## Énoncé du problème
D'après le texte fourni, combien Macron a-t-il gagné à la banque Rothschild & Cie entre 2009 et 2012 ?

Macron doré sur tranche
Bien que n’étant pas né une cuillère en argent dans la bouche, le jeune Macron avait précocement le goût de l’argent. Il eut comme témoin de mariage le richissime Henri Hermand qui, à 83 ans, adouba son poulain. Il accéda, en deux ans, à 33 ans, au groupe des vingt principaux gestionnaires de la banque Rothschild & Cie où il gagna, entre 2009 et 2012, 2 885 000 euros, sans compter la commission théoriquement due pour la transaction qu’il mena pour le rachat du département nourriture enfantine de Pfizer par Nestlé – et il a déclaré à la Haute autorité pour la transparence de la vie politique un patrimoine de 155 000 euros ! Après son élection il affirma s’appauvrir en politique mais ne se montra pas ingrat pour le milieu de la finance, il abandonne de la taxation européenne des opérations de trading à haute fréquence, largement spéculatives. Hypocritement, il demanda qu’elle se fasse au niveau européen sachant parfaitement que la règle de l’unanimité entre les États rendrait impossible sa mise en œuvre. Dès 2012, l’EFAMA de Dargnat avait formé le vœu que la gestion d’actifs ne fût pas contrainte par ces taxes.
À cette liste des « gavés de la terre » il faudrait ajouter les Pigasse, Niel, de Castries, ou Attali et Minc, plus petits bras, et tant d’autres qui agissent par leur médias. Bref, cette fois, ce n’est pas Philippe IV le Bel qui l’emporte mais bien les Templiers. L’État nation devient l’État caution, parce qu’en cas de crise financière, c’est l’État qui renfloue (donc le contribuable, payeur ultime). En 2008, ce sont 10% du PIB européen qui ont sauvé les banques. Et demain, en cas de crise hautement probable, il serait question, en l’absence de possibilité de sauvetage budgétaire, d’aller directement sur les comptes des particuliers, c’est le syndrome chypriote. Après les contribuables, au tour des épargnants !

## Liste des enregistrements
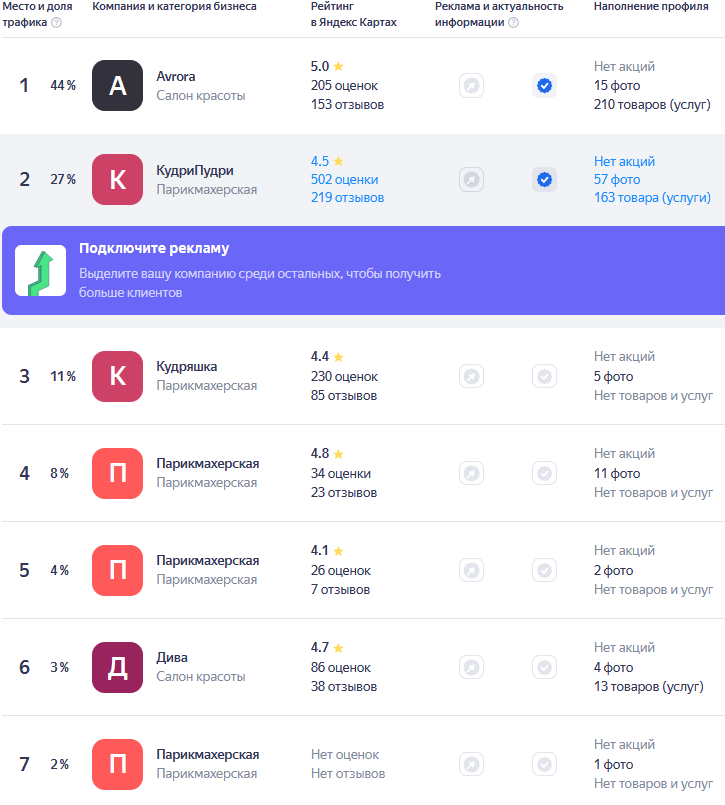Click 'Нет акций' link for КудриПудри
The width and height of the screenshot is (725, 805).
[x=624, y=162]
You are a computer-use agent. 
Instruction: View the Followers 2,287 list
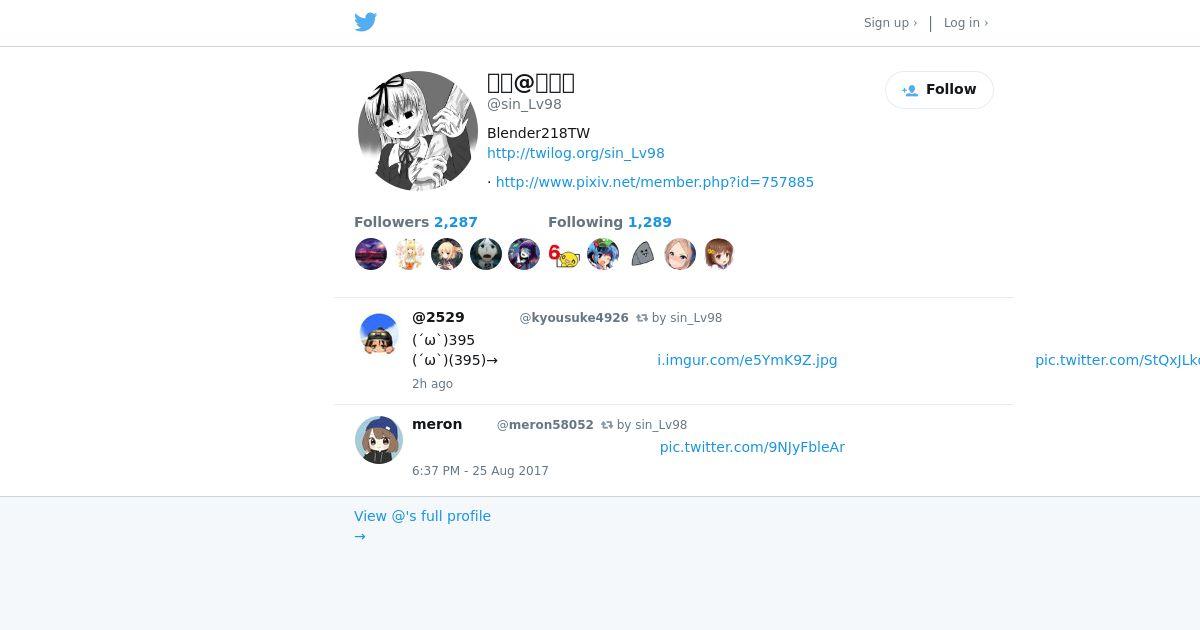click(416, 222)
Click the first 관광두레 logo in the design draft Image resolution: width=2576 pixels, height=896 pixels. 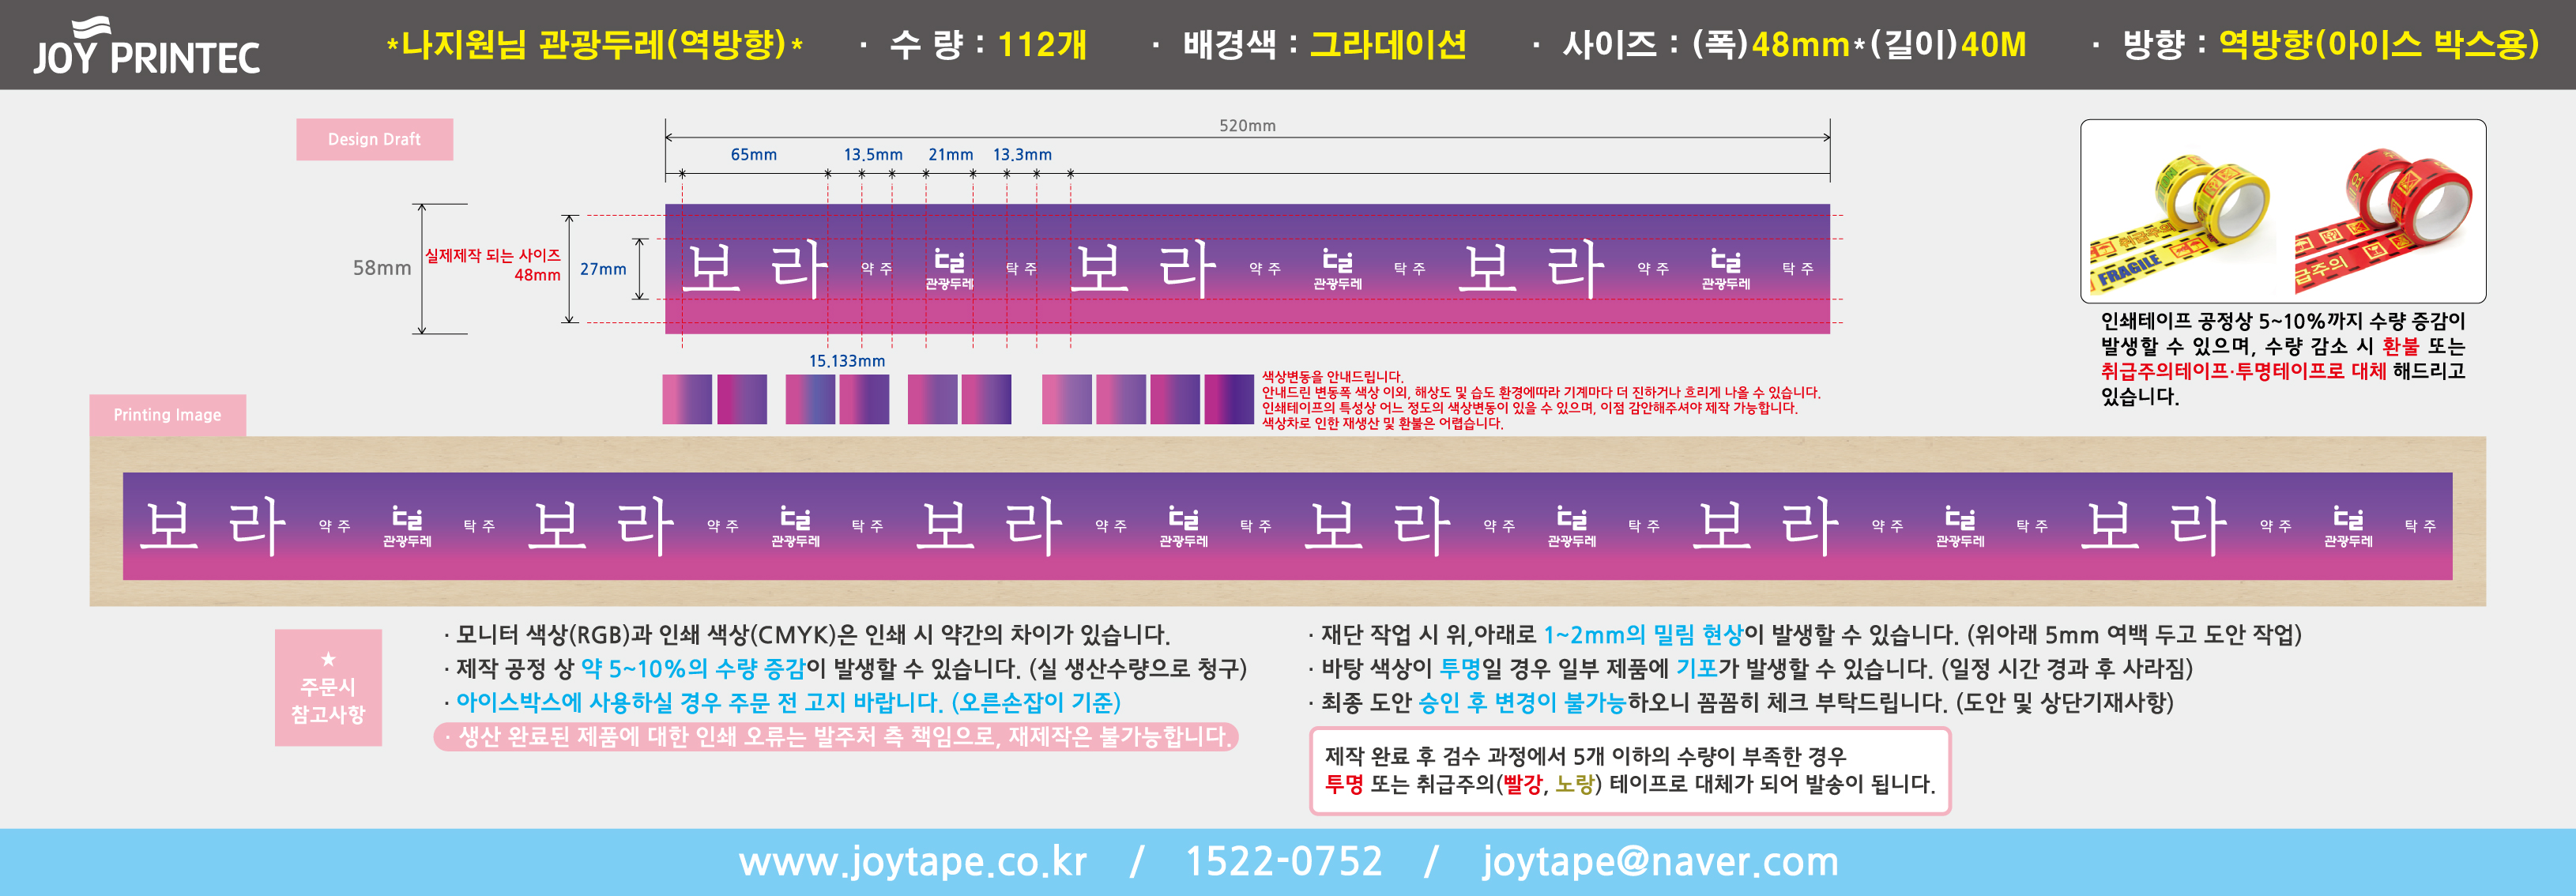tap(949, 269)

## Réponse
2 885 000 euros, sans compter la commission théoriquement due pour le rachat du département nourriture enfantine de Pfizer par Nestlé.